• **EXERCISE DATA**:
----

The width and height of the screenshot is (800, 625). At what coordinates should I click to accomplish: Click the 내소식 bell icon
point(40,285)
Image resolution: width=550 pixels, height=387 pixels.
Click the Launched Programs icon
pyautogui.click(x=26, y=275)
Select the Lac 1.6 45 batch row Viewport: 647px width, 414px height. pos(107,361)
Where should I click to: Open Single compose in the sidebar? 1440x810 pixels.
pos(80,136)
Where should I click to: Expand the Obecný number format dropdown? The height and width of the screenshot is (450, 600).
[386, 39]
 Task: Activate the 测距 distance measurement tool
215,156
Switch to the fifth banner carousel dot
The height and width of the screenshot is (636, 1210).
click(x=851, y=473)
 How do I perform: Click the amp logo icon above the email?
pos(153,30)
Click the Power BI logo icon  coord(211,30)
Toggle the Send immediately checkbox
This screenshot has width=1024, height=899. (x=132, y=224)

----

• **WHAT TO WORK ON**: Copy out all of the records above word for word, in the order they appear.

• **RESPONSE**:
The width and height of the screenshot is (800, 625). At what coordinates should I click to accomplish: Click the 내소식 bell icon
point(40,285)
Image resolution: width=550 pixels, height=387 pixels.
Click the Launched Programs icon
pyautogui.click(x=26, y=275)
Select the Lac 1.6 45 batch row Viewport: 647px width, 414px height. pos(107,361)
Where should I click to: Open Single compose in the sidebar? 1440x810 pixels.
pos(80,136)
Where should I click to: Expand the Obecný number format dropdown? The height and width of the screenshot is (450, 600).
[386, 39]
 Task: Activate the 测距 distance measurement tool
215,156
Switch to the fifth banner carousel dot
The height and width of the screenshot is (636, 1210).
click(x=851, y=473)
 How do I perform: Click the amp logo icon above the email?
pos(153,30)
Click the Power BI logo icon  coord(211,30)
Toggle the Send immediately checkbox
This screenshot has width=1024, height=899. (x=132, y=224)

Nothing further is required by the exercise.